[Stored records]

# # # #

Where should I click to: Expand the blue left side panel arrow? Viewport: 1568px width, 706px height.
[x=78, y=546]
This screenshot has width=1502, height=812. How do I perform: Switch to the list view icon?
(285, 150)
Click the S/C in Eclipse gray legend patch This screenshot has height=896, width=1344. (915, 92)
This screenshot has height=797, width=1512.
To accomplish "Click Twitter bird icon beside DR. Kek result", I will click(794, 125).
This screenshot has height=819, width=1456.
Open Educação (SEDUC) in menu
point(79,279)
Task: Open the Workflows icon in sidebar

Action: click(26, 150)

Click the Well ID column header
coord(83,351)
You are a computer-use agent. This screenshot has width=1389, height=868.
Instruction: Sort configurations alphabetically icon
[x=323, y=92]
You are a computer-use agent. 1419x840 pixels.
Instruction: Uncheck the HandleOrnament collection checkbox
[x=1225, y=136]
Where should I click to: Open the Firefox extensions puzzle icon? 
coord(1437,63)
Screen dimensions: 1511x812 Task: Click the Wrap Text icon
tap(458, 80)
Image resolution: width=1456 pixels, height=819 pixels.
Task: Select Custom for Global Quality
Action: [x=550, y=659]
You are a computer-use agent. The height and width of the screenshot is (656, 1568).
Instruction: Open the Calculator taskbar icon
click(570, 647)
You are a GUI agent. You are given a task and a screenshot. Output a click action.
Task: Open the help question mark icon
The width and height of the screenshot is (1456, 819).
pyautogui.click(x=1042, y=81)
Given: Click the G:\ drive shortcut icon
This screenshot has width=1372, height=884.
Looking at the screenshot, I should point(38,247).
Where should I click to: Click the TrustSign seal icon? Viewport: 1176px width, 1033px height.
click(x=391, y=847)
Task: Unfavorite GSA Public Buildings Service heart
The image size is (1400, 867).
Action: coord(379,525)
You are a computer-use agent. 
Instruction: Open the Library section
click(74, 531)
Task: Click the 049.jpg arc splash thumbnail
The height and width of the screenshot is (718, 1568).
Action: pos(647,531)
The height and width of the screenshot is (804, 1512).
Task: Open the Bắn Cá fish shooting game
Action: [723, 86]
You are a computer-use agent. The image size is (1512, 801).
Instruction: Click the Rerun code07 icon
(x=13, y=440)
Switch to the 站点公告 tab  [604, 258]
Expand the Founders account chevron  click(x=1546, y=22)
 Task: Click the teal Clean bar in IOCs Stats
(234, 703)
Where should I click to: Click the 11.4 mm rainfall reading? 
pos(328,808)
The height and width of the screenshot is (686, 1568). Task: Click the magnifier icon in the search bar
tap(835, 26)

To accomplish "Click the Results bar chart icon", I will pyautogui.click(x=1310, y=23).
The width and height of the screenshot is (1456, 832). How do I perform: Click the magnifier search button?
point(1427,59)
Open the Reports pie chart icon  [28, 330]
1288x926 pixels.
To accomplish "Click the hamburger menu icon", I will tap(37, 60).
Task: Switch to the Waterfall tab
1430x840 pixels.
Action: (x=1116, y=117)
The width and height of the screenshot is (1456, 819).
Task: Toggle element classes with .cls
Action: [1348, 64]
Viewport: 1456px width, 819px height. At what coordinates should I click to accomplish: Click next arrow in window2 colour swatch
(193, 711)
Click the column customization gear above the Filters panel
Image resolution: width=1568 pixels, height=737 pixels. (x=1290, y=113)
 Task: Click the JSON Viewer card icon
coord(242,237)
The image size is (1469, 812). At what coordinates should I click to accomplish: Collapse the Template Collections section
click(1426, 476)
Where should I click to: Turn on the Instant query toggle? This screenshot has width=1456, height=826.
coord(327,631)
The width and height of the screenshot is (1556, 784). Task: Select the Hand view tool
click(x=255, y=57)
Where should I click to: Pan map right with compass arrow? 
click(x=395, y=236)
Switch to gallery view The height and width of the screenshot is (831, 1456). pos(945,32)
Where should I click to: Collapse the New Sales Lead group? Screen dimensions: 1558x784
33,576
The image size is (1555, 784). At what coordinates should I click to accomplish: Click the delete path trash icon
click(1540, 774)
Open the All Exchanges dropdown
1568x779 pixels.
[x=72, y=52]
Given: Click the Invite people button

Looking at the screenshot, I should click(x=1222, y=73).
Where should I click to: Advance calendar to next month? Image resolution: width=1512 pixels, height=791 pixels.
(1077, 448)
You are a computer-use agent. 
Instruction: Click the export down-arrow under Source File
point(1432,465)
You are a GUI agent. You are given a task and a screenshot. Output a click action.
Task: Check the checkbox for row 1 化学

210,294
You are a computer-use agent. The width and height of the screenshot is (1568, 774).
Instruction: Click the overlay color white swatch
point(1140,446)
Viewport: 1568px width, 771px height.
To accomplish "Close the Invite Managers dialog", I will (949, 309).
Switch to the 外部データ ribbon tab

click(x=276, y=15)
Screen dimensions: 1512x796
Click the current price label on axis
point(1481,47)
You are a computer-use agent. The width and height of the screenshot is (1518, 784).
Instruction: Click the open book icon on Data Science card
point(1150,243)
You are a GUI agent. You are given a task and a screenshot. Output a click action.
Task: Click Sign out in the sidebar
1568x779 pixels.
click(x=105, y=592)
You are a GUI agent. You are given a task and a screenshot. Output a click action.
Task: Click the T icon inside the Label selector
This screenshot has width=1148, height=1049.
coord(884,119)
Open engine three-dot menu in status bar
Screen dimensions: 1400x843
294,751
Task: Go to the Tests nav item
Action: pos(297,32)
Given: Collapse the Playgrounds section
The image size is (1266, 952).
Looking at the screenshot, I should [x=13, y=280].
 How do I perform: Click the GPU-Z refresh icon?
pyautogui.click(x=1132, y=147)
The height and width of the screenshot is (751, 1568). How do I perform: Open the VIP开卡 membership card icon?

# # # #

Work instructions: Write the data from above out again, exactly.

Task solution:
Where should I click to: Expand the blue left side panel arrow? Viewport: 1568px width, 706px height.
[x=78, y=546]
This screenshot has width=1502, height=812. How do I perform: Switch to the list view icon?
(285, 150)
Click the S/C in Eclipse gray legend patch This screenshot has height=896, width=1344. (915, 92)
This screenshot has height=797, width=1512.
To accomplish "Click Twitter bird icon beside DR. Kek result", I will click(794, 125).
This screenshot has height=819, width=1456.
Open Educação (SEDUC) in menu
point(79,279)
Task: Open the Workflows icon in sidebar

Action: click(26, 150)

Click the Well ID column header
coord(83,351)
You are a computer-use agent. This screenshot has width=1389, height=868.
Instruction: Sort configurations alphabetically icon
[x=323, y=92]
You are a computer-use agent. 1419x840 pixels.
Instruction: Uncheck the HandleOrnament collection checkbox
[x=1225, y=136]
Where should I click to: Open the Firefox extensions puzzle icon? 
coord(1437,63)
Screen dimensions: 1511x812 Task: Click the Wrap Text icon
tap(458, 80)
Image resolution: width=1456 pixels, height=819 pixels.
Task: Select Custom for Global Quality
Action: [x=550, y=659]
You are a computer-use agent. The height and width of the screenshot is (656, 1568).
Instruction: Open the Calculator taskbar icon
click(570, 647)
You are a GUI agent. You are given a task and a screenshot. Output a click action.
Task: Open the help question mark icon
The width and height of the screenshot is (1456, 819).
pyautogui.click(x=1042, y=81)
Given: Click the G:\ drive shortcut icon
This screenshot has width=1372, height=884.
Looking at the screenshot, I should point(38,247).
Where should I click to: Click the TrustSign seal icon? Viewport: 1176px width, 1033px height.
click(x=391, y=847)
Task: Unfavorite GSA Public Buildings Service heart
The image size is (1400, 867).
Action: coord(379,525)
You are a computer-use agent. 
Instruction: Open the Library section
click(74, 531)
Task: Click the 049.jpg arc splash thumbnail
The height and width of the screenshot is (718, 1568).
Action: pos(647,531)
The height and width of the screenshot is (804, 1512).
Task: Open the Bắn Cá fish shooting game
Action: [723, 86]
You are a computer-use agent. The image size is (1512, 801).
Instruction: Click the Rerun code07 icon
(x=13, y=440)
Switch to the 站点公告 tab  [604, 258]
Expand the Founders account chevron  click(x=1546, y=22)
 Task: Click the teal Clean bar in IOCs Stats
(234, 703)
Where should I click to: Click the 11.4 mm rainfall reading? 
pos(328,808)
The height and width of the screenshot is (686, 1568). Task: Click the magnifier icon in the search bar
tap(835, 26)

To accomplish "Click the Results bar chart icon", I will pyautogui.click(x=1310, y=23).
The width and height of the screenshot is (1456, 832). How do I perform: Click the magnifier search button?
point(1427,59)
Open the Reports pie chart icon  [28, 330]
1288x926 pixels.
To accomplish "Click the hamburger menu icon", I will tap(37, 60).
Task: Switch to the Waterfall tab
1430x840 pixels.
Action: (x=1116, y=117)
The width and height of the screenshot is (1456, 819).
Task: Toggle element classes with .cls
Action: [1348, 64]
Viewport: 1456px width, 819px height. At what coordinates should I click to accomplish: Click next arrow in window2 colour swatch
(193, 711)
Click the column customization gear above the Filters panel
Image resolution: width=1568 pixels, height=737 pixels. (x=1290, y=113)
 Task: Click the JSON Viewer card icon
coord(242,237)
The image size is (1469, 812). At what coordinates should I click to accomplish: Collapse the Template Collections section
click(1426, 476)
Where should I click to: Turn on the Instant query toggle? This screenshot has width=1456, height=826.
coord(327,631)
The width and height of the screenshot is (1556, 784). Task: Select the Hand view tool
click(x=255, y=57)
Where should I click to: Pan map right with compass arrow? 
click(x=395, y=236)
Switch to gallery view The height and width of the screenshot is (831, 1456). pos(945,32)
Where should I click to: Collapse the New Sales Lead group? Screen dimensions: 1558x784
33,576
The image size is (1555, 784). At what coordinates should I click to accomplish: Click the delete path trash icon
click(1540, 774)
Open the All Exchanges dropdown
1568x779 pixels.
[x=72, y=52]
Given: Click the Invite people button

Looking at the screenshot, I should click(x=1222, y=73).
Where should I click to: Advance calendar to next month? Image resolution: width=1512 pixels, height=791 pixels.
(1077, 448)
You are a computer-use agent. 
Instruction: Click the export down-arrow under Source File
point(1432,465)
You are a GUI agent. You are given a task and a screenshot. Output a click action.
Task: Check the checkbox for row 1 化学

210,294
You are a computer-use agent. The width and height of the screenshot is (1568, 774).
Instruction: Click the overlay color white swatch
point(1140,446)
Viewport: 1568px width, 771px height.
To accomplish "Close the Invite Managers dialog", I will (949, 309).
Switch to the 外部データ ribbon tab

click(x=276, y=15)
Screen dimensions: 1512x796
Click the current price label on axis
point(1481,47)
You are a computer-use agent. The width and height of the screenshot is (1518, 784).
Instruction: Click the open book icon on Data Science card
point(1150,243)
You are a GUI agent. You are given a task and a screenshot. Output a click action.
Task: Click Sign out in the sidebar
1568x779 pixels.
click(x=105, y=592)
You are a GUI agent. You are given a task and a screenshot. Output a click action.
Task: Click the T icon inside the Label selector
This screenshot has width=1148, height=1049.
coord(884,119)
Open engine three-dot menu in status bar
Screen dimensions: 1400x843
294,751
Task: Go to the Tests nav item
Action: pos(297,32)
Given: Collapse the Playgrounds section
The image size is (1266, 952).
Looking at the screenshot, I should [x=13, y=280].
 How do I perform: Click the GPU-Z refresh icon?
pyautogui.click(x=1132, y=147)
The height and width of the screenshot is (751, 1568). How do I perform: Open the VIP开卡 membership card icon?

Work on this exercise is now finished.